WHAT TO PRODUCE =>
Copy out the rows starting at the line that has "Select the MUN team label" and ending with the line that has "Action: pyautogui.click(x=340, y=126)", swapping "Table of Figures" for "List of Figures" and leaving everything else unchanged.

GIVEN ENTRIES =>
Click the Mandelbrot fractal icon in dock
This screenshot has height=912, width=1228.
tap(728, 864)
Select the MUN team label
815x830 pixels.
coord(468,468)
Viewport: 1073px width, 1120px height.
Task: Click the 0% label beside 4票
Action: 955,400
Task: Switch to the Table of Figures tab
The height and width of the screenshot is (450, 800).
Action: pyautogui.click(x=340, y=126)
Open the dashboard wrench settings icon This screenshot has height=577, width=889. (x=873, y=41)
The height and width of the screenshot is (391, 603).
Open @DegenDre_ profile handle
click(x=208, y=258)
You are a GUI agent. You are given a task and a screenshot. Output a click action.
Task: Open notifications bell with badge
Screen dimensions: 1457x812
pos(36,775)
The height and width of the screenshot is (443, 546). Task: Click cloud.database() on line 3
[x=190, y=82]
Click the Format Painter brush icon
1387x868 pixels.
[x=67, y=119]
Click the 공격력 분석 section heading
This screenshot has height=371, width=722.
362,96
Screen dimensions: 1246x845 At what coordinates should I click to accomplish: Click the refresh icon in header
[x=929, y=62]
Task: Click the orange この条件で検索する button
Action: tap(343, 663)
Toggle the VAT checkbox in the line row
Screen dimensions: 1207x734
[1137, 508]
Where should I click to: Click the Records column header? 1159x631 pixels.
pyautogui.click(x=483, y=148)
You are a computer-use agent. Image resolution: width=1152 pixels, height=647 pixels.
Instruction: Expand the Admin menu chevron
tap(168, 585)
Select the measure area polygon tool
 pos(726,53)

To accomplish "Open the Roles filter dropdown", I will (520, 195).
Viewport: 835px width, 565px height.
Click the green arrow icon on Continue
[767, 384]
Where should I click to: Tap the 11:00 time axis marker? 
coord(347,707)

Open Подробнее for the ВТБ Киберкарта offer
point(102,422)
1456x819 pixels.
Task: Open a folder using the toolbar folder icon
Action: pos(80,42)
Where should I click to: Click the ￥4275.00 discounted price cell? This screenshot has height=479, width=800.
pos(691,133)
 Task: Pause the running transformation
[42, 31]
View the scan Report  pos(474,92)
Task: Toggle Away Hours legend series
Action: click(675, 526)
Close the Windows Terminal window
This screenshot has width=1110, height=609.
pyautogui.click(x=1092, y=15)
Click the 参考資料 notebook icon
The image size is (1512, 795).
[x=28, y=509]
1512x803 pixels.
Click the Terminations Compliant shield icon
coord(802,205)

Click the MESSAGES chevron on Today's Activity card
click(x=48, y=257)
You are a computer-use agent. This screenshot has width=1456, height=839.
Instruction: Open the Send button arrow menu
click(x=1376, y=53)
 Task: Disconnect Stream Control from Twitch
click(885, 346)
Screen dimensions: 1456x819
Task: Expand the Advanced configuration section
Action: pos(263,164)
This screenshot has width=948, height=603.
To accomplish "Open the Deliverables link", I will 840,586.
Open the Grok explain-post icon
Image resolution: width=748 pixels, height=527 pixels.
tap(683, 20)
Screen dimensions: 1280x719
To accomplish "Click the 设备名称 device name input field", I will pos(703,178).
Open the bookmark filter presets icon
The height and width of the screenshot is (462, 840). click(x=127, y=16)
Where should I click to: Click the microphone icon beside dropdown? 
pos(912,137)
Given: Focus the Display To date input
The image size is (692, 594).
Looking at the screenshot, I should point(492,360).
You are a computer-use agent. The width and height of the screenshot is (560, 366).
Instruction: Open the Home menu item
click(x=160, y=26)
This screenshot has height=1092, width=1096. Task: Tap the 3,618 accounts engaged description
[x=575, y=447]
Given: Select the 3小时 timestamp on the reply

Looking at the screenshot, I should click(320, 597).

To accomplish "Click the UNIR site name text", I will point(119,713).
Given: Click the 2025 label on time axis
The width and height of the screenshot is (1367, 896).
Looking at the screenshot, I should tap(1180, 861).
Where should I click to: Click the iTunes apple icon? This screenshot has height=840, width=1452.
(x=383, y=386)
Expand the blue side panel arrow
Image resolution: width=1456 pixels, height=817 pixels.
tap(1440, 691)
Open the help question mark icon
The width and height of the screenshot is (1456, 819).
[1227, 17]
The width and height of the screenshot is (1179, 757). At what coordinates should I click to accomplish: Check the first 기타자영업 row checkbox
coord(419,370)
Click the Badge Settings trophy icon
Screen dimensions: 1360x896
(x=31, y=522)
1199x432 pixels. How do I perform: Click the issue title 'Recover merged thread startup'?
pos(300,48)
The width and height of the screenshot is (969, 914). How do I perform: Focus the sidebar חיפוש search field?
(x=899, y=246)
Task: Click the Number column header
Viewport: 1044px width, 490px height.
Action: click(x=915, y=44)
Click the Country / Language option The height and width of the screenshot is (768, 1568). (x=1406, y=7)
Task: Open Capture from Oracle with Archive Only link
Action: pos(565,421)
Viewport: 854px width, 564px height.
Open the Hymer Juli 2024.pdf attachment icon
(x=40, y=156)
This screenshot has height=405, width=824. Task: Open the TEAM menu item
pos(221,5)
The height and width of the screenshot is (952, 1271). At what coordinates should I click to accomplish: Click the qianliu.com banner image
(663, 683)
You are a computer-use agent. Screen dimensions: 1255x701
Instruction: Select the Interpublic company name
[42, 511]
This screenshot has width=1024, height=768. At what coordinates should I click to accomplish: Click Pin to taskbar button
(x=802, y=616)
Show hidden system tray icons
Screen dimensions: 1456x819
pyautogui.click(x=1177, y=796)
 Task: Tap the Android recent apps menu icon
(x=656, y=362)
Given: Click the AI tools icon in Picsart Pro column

RESULT OF THIS TASK =>
Select the MUN team label
815x830 pixels.
coord(468,468)
Viewport: 1073px width, 1120px height.
Task: Click the 0% label beside 4票
Action: 955,400
Task: Switch to the List of Figures tab
The height and width of the screenshot is (450, 800).
Action: pyautogui.click(x=340, y=126)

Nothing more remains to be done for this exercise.